While waiting on my new E1705 to show up next week with Vista Ultimate, I've been looking into Vista's ReadyBoost feature that uses thumb drives or flash memory
cards as disk cache acceleration devices. I at first dismissed the idea but based on several users' positive results for decreasing certain tasks' load times, I'm going to give it a try as discussed below. The basic idea is to use a flash card or thumb drive to accelerate system response as a "booster" cache area for the window's page file. Even 2 Gb Ram
systems typically still use the page file to some degree, so accelerating it should provide noticeable benefits on certain types of applications.

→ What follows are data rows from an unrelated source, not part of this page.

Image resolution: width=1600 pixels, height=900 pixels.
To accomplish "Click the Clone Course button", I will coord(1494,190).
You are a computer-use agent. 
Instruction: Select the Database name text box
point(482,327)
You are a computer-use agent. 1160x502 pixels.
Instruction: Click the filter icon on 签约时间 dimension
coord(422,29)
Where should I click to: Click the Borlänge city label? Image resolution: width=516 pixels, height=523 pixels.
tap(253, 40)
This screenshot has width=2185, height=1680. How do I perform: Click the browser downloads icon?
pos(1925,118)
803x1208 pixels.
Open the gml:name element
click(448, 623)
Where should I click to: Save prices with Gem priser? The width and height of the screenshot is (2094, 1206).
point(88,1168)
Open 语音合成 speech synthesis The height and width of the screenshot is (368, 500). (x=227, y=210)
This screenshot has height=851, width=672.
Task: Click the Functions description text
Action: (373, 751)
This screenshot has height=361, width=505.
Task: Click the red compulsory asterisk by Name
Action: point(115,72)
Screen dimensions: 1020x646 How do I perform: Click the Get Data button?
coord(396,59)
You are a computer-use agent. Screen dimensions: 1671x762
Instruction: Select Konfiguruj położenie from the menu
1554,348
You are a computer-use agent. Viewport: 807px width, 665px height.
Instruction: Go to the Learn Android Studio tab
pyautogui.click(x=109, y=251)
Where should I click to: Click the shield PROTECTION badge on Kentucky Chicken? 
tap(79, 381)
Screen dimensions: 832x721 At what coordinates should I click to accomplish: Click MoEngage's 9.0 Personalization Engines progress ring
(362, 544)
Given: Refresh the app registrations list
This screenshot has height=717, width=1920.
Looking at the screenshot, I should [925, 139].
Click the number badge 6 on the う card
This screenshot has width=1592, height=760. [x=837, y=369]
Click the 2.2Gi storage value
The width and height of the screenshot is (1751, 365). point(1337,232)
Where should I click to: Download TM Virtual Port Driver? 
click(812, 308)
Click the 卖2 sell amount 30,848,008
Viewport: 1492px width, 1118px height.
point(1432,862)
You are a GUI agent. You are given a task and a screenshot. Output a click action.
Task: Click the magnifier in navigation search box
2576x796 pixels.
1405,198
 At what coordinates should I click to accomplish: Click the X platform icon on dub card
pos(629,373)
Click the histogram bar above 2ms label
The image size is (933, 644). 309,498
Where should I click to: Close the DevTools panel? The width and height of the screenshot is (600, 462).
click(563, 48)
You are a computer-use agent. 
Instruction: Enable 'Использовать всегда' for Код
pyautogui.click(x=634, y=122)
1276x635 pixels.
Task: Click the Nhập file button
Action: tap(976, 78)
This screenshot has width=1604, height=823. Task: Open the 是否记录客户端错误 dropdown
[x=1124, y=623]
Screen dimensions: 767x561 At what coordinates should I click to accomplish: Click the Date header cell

I saw a YouTube video that demonstrated a reduction of login time to the desktop from the login screen (I'm assuming it was a "re-login" or switching users) with a normal time of 44 seconds reduced to just 14 seconds with a ReadyBoost device enabled. Other articles have described noticeably snappier index searches and general responsiveness increases, so I'm going to delve right into it for my machine.
My goal is to use the laptop's internal 5-in-1 flash card reader to tuck the media out of sight, so the focus of this post excludes USB thumb drives. To start with, here's a really great site for tracking down access and transfer speed differences among a lot of flash cards in various formats and in various readers:http://www.hjreggel.net/cardspeed/
The focus of the above site is for digital camera usage, so it's worth a look-see for that reason as well.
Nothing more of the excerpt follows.